Put a Stocking in it

December 2009 Regardless of who the US, UK, Russia, Iran, China etc. are threatening this 'festive' season with their nuclear and other arsenals, peace on earth will always remain unattainable as long as every store, bar and TV/radio advert insist on belching out an endless cycle of every single pop banality ever recorded that has ever even mentioned the 'C' word.

For advertisers, it goes without saying, bland, commercial pop is the ideal medium to 'experientially enhance' the real message of (post-)modern Christmas: "Spend! spend! spend!" And whereas musoc.org naturally abhors the nauseating way people are aurally bludgeoned by any pop 'music' every time they need to buy a loaf of bread or a pair of socks (activities far from self-obviously requiring a crooning or thumping soundtrack), at Christmas the situation becomes particularly severe, as fake piety and schmaltzy pseudo-cameraderie - cast in platitudinous doggerel and bawled out over a banal beat and semi-illiterate music-making - are blasted through loudspeakers across the world to make everyone feel as profligate as possible.

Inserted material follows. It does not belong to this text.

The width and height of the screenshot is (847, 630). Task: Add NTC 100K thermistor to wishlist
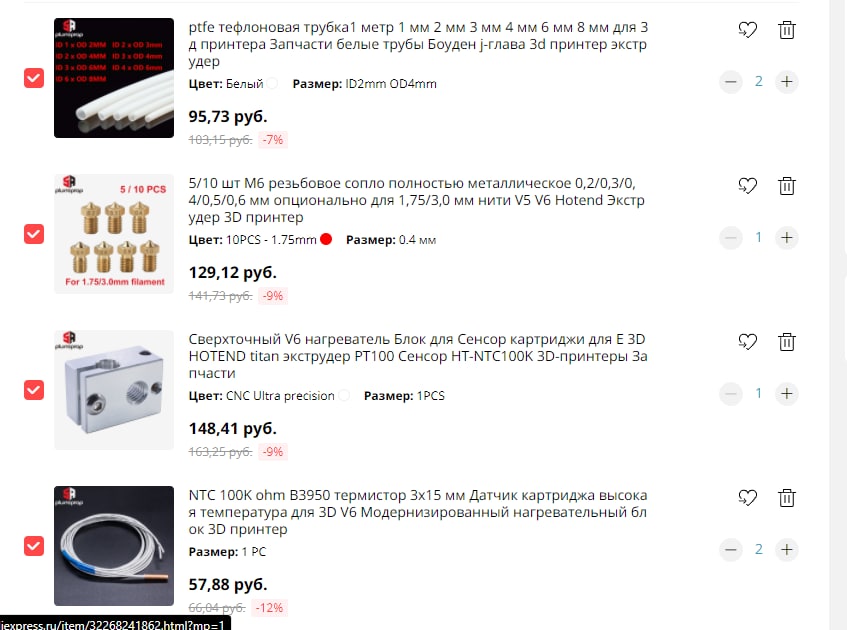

Although musoc.org exists mainly to defend the cause of art music, there are many cases - Christmas topping the wishlist - where pop 'music' should, for sanity's sake, be literally silenced; replaced not with real music, but with blissful quiet. (After all, radio, CD and the internet mean music lovers, whether or not religious, need not wait till Advent to enjoy the genuine Christmas masterpieces of Monteverdi, J S Bach, Handel etc.)

Sadly however, the truth is that achieving peace on earth is far more probable through the remote likelihood of nuclear disarmament than through the cessation of the pop 'music' hostilities that underpin the advertising industries.